Federal Hybrid Cloud

Five Best Practices for Implementing a Hybrid Cloud Infrastructure

Hybrid Cloud Infrastructure
Editorial Team
Written by Editorial Team

Trying to manage and secure trillions of data points gathered from myriad and disparate sources is challenging. Attempting to do so on an outdated, disjointed IT infrastructure can make that challenge almost insurmountable. The Department of Defense (DoD) and other agencies can overcome challenges created by outdated IT systems with a next-generation solution that goes beyond traditional hyperconverged infrastructure to modern, flexible and cost-effective hybrid cloud infrastructure that enables employees to do their jobs more effectively and without constraints. In fact, only a hybrid cloud infrastructure that builds on traditional hyperconverged design principles and adds capabilities that span clouds allows for a true hybrid cloud experience to deliver a user experience that transcends location, where a private cloud essentially becomes another resource just like the biggest public clouds.

A GovLoop/NetApp report, Hybrid Cloud: The Gateway to More Modern IT Infrastructure in DoD, outlines how implementing a hybrid cloud infrastructure will allow federal agencies to converge services and operations between multiple clouds, both public and private, and consolidate workloads without cutting off resources and stifling application performance.

Currently, the DoD operates with multiple clouds that are disparate and disjointed, but it has laid out a vision to leverage the benefits of multi-cloud and a multi-vendor environment that will allow for sharing of intelligence data to protect warfighters and help the department meet its mission-critical goals.

Rob Gordon, Deputy Chief Technology Officer, Cloud Infrastructure at NetApp, shares how DoD can avoid the pitfalls that some early hyperconverged infrastructure adopters faced and how hybrid cloud infrastructure can integrate with its current and future solutions.

“With hybrid cloud, the department can have a system that’s self-contained,” Gordon said in the report. “This means users will have one point of contact to go to, and the solution does not require multiple types of engineers. It’s easy to run, easy to maintain, and easy to upgrade.”

Taking this approach requires a solid strategic plan, however. For example, when hyperconverged infrastructure first came on the scene, some early adopters stood up separate instances, thereby creating even more silos across their IT environments. Now, however, agencies are educating themselves on the benefits and capabilities of next-generation hybrid cloud infrastructure, which include frictionless consumption, self-service, automation, programmable APIs, and infrastructure independence. To make sure they are taking advantage of these benefits and others, here are five best practices to keep in mind:

  • Find a solution that is standardized and easy to deploy.
  • Don’t buy a solution that only solves one-off issues.
  • Apply controls to your hybrid cloud infrastructure.
  • Choose a solution that meets current and future needs.
  • Collaborate with a trusted partner.

By embracing solutions like hybrid cloud infrastructure, IT organizations can transform their data center, driving operational efficiencies, reducing costs, and integrating cloud capabilities with their existing IT investments.
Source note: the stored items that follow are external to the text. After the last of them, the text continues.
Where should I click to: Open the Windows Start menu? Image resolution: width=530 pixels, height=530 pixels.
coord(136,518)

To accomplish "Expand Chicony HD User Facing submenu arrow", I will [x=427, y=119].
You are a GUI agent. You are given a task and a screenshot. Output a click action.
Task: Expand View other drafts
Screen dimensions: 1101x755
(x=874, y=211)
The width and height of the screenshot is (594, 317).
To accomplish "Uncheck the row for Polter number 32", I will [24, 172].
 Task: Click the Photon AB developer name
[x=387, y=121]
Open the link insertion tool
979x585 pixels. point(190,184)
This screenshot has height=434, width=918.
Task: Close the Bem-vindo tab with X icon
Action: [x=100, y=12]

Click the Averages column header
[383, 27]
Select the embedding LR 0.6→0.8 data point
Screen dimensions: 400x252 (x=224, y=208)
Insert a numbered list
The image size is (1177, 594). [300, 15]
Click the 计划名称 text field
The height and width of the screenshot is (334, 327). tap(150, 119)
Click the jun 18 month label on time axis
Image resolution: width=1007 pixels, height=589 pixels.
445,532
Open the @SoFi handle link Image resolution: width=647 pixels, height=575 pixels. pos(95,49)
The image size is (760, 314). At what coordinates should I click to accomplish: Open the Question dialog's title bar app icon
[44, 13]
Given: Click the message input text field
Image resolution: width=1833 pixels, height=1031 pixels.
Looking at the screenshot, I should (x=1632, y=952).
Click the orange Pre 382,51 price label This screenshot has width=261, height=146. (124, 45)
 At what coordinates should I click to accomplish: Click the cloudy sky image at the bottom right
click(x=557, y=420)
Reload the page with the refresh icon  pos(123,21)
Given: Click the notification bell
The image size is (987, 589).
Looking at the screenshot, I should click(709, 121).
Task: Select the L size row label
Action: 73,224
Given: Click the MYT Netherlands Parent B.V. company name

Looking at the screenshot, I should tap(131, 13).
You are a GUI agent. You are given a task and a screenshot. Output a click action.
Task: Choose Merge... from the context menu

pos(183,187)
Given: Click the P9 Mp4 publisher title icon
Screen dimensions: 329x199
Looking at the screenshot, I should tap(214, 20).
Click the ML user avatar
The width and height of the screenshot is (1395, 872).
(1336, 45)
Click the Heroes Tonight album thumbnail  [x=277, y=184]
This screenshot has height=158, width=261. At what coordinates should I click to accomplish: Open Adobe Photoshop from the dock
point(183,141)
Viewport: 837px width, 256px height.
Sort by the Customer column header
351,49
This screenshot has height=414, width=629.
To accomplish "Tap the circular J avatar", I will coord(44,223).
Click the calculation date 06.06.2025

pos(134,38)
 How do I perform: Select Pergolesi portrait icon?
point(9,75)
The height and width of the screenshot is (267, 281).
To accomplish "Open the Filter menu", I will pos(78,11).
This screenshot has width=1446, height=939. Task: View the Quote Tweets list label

This next-generation infrastructure should be a key consideration as federal agencies seek to unleash agility and latent abilities in their own organizations, as well as to modernize, simplify management of applications, and provide better access to data.

Access the full report here.

About the author

Editorial Team

Editorial Team

The GovDataDownload editorial team consists of Shany Seawright, Chelsea Barone, and Margaret Brown. You can reach the team at editors@govdatadownload.com.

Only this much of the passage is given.